### Text section
The first is repeated start, the long answer is that using the IO wrappers for I2c you cant do it. Looking deeper into it the Python lib fudges it too by doing a bulk read so no biggie there. Its no fixable, easilly worked around and in many ways a bulk read is a nicer way to do it.

The second was driving me nuts. I couldnt write a register. I could select it, but the perhiperal always sent 0. After a few hours of head scratching I had to get on with other work and its only today I’ve been able to get back to it.

The long and short of it is that I was trying to be too clever and not thinking about it in a *nix manner. I was opening the bus and then assuming that I could move addresses round as I needed to talk to things, turns out that doesnt work (It may be tied in with the above too). Changing the target address once you’ve set it seems to bugger up the driver and it then sits and sulks. I’m not sure why this should be so but it does. Assigning a new file handle for each device (FPOpen()) and then setting the address works so it looks like thats the way I need to do this. The upshot is that the whole I2C section of the HAL (which to be fair wasnt written) needs redoing. It also points to some issues that were going on with the IMU on the Tezero platform too so its another point in the argument to moving Tezero onto the HAL.

### Exercise details
Write out the I2C post from "The first is" up to and including "back to it.", changing each "bulk read" to "block read".

### Data
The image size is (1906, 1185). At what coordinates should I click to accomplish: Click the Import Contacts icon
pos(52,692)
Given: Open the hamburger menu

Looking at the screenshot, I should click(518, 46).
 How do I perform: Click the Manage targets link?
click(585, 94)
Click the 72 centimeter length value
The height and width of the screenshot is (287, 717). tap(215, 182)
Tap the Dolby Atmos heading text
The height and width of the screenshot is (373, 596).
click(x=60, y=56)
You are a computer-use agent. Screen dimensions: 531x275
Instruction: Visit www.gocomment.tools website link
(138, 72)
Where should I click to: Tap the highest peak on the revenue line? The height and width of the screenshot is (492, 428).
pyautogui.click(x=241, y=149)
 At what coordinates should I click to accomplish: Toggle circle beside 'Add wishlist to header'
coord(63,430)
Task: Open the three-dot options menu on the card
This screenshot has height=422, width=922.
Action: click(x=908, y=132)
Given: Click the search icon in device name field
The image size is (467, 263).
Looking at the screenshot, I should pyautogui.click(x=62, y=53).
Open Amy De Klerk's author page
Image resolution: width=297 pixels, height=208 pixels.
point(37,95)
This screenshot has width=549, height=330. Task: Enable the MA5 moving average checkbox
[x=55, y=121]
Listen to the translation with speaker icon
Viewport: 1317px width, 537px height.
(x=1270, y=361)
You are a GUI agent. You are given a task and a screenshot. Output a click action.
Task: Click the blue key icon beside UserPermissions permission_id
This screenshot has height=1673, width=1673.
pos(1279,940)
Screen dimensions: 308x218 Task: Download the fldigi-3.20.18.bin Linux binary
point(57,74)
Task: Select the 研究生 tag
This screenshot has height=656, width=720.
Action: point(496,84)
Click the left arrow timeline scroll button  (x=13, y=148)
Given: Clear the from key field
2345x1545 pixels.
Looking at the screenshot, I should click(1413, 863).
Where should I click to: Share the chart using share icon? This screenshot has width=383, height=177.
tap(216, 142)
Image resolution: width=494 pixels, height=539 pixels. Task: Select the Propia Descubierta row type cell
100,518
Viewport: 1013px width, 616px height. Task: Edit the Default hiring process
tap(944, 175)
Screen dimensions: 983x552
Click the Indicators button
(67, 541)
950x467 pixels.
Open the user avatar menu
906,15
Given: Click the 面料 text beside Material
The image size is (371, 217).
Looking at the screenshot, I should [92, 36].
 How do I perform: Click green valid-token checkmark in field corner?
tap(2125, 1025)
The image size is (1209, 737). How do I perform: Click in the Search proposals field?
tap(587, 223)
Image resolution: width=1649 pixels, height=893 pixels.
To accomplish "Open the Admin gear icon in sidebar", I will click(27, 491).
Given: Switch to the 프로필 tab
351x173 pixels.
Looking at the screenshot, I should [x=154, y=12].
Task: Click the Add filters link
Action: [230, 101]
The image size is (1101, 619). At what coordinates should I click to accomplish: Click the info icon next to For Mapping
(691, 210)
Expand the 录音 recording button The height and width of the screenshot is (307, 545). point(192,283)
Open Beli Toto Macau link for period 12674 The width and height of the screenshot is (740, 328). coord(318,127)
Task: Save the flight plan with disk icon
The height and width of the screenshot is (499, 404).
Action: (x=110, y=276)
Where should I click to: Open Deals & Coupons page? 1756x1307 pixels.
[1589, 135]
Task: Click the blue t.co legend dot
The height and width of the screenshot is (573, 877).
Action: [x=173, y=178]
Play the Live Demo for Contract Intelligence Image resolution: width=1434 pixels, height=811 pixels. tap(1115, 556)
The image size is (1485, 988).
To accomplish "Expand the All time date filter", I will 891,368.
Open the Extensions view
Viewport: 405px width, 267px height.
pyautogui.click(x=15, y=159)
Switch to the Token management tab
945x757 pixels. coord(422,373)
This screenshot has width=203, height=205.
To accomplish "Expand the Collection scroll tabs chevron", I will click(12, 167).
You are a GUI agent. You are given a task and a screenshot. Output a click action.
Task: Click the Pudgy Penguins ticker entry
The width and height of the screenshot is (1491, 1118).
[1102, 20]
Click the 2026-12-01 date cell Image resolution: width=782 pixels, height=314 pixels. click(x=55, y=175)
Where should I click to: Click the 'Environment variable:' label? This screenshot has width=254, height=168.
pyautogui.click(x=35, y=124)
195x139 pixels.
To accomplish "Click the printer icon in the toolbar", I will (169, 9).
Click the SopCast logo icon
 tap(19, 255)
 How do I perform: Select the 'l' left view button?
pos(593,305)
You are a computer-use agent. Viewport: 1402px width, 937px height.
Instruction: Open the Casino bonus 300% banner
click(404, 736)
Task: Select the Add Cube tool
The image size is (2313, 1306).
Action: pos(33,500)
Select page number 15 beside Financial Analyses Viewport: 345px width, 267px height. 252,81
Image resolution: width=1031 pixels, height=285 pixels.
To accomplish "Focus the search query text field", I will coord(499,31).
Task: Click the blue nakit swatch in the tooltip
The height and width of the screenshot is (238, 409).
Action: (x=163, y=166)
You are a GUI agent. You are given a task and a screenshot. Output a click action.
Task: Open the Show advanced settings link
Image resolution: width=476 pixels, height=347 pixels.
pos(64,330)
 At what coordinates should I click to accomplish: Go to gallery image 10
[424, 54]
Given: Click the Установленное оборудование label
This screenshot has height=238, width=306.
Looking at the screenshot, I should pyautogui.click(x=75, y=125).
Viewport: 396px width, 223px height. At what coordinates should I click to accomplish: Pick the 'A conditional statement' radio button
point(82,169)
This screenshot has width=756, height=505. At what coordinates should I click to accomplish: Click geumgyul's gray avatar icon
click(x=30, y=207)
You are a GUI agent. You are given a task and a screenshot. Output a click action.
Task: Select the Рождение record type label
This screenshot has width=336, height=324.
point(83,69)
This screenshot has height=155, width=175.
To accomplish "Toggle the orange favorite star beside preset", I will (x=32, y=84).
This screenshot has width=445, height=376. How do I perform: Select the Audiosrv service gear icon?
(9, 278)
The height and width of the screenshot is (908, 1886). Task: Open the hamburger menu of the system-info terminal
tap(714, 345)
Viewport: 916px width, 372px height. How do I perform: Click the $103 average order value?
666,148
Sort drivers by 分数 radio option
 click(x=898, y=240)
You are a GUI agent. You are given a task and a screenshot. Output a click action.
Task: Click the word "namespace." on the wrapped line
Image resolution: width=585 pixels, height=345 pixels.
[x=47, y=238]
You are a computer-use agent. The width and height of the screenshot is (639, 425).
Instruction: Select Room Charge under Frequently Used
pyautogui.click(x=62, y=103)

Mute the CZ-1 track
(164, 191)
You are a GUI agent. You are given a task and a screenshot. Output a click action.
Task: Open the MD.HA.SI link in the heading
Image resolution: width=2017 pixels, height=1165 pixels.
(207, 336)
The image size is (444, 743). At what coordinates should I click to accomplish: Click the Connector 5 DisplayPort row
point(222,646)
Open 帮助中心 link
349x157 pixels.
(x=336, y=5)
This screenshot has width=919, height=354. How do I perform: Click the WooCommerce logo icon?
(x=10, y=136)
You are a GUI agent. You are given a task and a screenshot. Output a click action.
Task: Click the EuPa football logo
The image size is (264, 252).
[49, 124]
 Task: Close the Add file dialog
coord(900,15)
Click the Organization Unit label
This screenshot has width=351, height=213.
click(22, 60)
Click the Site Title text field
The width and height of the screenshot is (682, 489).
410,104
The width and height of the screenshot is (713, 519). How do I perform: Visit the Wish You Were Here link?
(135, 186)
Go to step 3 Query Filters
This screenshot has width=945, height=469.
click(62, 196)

### Result of this exercise
The first is repeated start, the long answer is that using the IO wrappers for I2c you cant do it. Looking deeper into it the Python lib fudges it too by doing a block read so no biggie there. Its no fixable, easilly worked around and in many ways a block read is a nicer way to do it.

The second was driving me nuts. I couldnt write a register. I could select it, but the perhiperal always sent 0. After a few hours of head scratching I had to get on with other work and its only today I’ve been able to get back to it.